Francesco Bagnaia, double champion du monde MotoGP (2022 et 2023), a vécu en 2025 la pire saison de sa carrière. Pourtant, il disposait de l’une des motos les plus performantes du plateau, la Ducati GP25. Qu’est-ce qui a cloché ? Analyse détaillée d’une saison où tout a déraillé pour le Turinois.
La Ducati GP25 : une bête de course mal apprivoisée
La Ducati GP25 est, sur le papier, la moto la plus avancée techniquement du paddock. Son châssis évolutif, combiné à ses innovations aérodynamiques validées par le département course de Borgo Panigale, lui confèrent un avantage sur circuits rapides comme sinueux. Marc Márquez l’a prouvé, en atomisant la concurrence quasiment à chaque week-end. Mais Bagnaia, lui, a souffert tout au long de la saison.
En difficulté pour exploiter le potentiel de sa machine, « Pecco » multiplie les abandons, erreurs en qualifications et courses irrégulières. Dans une interview relayée par Motorsport.com, il confiait son désarroi : “Cette année, dès que je prends la piste, ce qui avait fonctionné à la course précédente ne fonctionne plus. Mes sensations ne sont jamais constantes.”

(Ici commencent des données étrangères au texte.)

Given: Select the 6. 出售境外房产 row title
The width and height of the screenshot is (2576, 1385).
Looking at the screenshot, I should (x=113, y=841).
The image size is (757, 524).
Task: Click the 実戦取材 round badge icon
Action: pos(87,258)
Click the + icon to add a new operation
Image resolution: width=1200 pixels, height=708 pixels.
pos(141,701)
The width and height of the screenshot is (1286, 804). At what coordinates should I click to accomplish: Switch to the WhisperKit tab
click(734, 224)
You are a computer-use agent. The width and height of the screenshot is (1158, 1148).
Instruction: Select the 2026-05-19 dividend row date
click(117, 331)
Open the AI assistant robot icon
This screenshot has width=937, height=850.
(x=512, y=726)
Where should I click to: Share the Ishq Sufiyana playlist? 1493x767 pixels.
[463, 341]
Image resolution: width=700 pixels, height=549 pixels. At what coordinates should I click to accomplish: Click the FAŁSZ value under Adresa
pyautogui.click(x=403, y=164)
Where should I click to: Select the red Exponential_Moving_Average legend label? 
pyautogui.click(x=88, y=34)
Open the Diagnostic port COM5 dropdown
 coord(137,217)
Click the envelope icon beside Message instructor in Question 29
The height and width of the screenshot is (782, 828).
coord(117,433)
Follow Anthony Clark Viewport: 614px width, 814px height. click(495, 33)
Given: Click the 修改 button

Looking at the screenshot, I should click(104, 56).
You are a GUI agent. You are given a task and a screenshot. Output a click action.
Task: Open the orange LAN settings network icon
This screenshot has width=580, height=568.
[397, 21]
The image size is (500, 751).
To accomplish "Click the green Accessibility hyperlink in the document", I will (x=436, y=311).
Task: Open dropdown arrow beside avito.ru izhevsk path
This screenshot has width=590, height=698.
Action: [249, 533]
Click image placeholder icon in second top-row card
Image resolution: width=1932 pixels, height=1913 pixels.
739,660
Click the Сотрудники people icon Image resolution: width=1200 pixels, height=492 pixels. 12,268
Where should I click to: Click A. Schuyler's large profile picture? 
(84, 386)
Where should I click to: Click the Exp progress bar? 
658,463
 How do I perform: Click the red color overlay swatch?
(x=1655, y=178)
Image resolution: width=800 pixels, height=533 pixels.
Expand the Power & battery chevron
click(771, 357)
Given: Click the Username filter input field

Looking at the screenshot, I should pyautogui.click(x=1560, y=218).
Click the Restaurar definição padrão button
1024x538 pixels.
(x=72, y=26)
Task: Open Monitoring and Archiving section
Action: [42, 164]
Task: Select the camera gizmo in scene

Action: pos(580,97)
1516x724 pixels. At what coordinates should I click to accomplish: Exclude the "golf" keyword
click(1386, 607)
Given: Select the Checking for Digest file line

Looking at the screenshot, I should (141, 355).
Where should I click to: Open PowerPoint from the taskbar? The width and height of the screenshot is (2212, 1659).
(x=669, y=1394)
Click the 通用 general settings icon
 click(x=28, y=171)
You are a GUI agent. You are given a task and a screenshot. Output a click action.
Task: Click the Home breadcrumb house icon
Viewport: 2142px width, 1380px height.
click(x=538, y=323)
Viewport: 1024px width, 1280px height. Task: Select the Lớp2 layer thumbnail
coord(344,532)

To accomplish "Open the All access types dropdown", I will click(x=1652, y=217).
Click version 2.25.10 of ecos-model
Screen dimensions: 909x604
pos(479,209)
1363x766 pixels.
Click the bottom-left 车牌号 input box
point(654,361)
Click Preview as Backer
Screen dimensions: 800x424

La complexité de la GP25 serait-elle un facteur aggravant ? Certains analystes avancent que la sophistication de l’électronique et des réglages rend la fenêtre de performance très étroite. Si Márquez a réussi à la dominer en profitant de son immense capacité d’adaptation, Bagnaia, lui, semble avoir été dépassé.
Un coéquipier au sommet, un contraste saisissant
Le retour en grâce de Marc Márquez est l’un des grands faits marquants de la saison 2025. La star espagnole, désormais totalement rétablie et bien intégrée chez Ducati, a remporté le championnat haut la main. Une domination qui rend la chute de Bagnaia encore plus brutale.
À peine un an après leur lutte acharnée pour le titre 2024 (remporté in extremis par Jorge Martin), Bagnaia n’est plus que l’ombre de lui-même. Marc Márquez, interrogé par Estrella Galicia et relayé par Paddock GP, a souligné la détresse de son coéquipier : “Pecco a vécu une année en montagnes russes émotionnelles, et je ne pense pas que même lui puisse l’expliquer.”
Mentale en berne et pression grandissante
Si la technique a posé problème, c’est le facteur mental qui semble avoir amplifié la spirale négative. L’abandon injuste au GP du Portugal et la crevaison en Malaisie ont été des coups durs pour l’ex-champion du monde. Seul bol d’air : une victoire brillante à Motegi, la quatrième de son année (deux en sprint, deux en grands prix), accompagnée de trois poles positions. Mais trop peu pour peser sur le championnat.
Sa rétrogradation derrière Pedro Acosta (KTM GasGas) et Marco Bezzecchi (Aprilia) a scellé une fin de saison en deçà de toutes les attentes. Pour Ducati, la frustration est palpable : voir leur ex-leader décrocher tandis que la machine est en état de gagner est un paradoxe difficile à justifier.
Quelle relance en 2026 ? L’heure de la rédemption
Malgré une année cauchemardesque, Bagnaia reste déterminé. Dans ses déclarations à Motorsport.com, il affirme son ambition de rebondir dès 2026 : “J’espère que l’année prochaine, je n’aurai pas le tiers des problèmes que j’ai eus cette année. J’espère que tout fonctionnera bien.”
Le team Ducati aura également à cœur de corriger les éléments qui ont flambé cette saison pour rendre la GP26 plus tolérante et adaptable. La préparation hivernale sera cruciale, tout comme la compréhension des données 2025. Bagnaia devra aussi travailler sur sa résilience mentale et retrouver ses automatismes pour rivaliser à nouveau avec Márquez et les jeunes loups du plateau.
Conclusion : une page à tourner, une revanche à bâtir
La saison MotoGP 2025 a marqué un tournant dans la carrière de Francesco Bagnaia. Passé de favori au titre à simple figurant, il devra redoubler d’efforts pour redevenir un prétendant crédible au championnat. Ducati, de son côté, devra tirer les leçons de cette dissonance entre son package technique gagnant et la performance en berne de son pilote vedette. Rendez-vous en 2026 pour un feu d’artifice, espérons-le.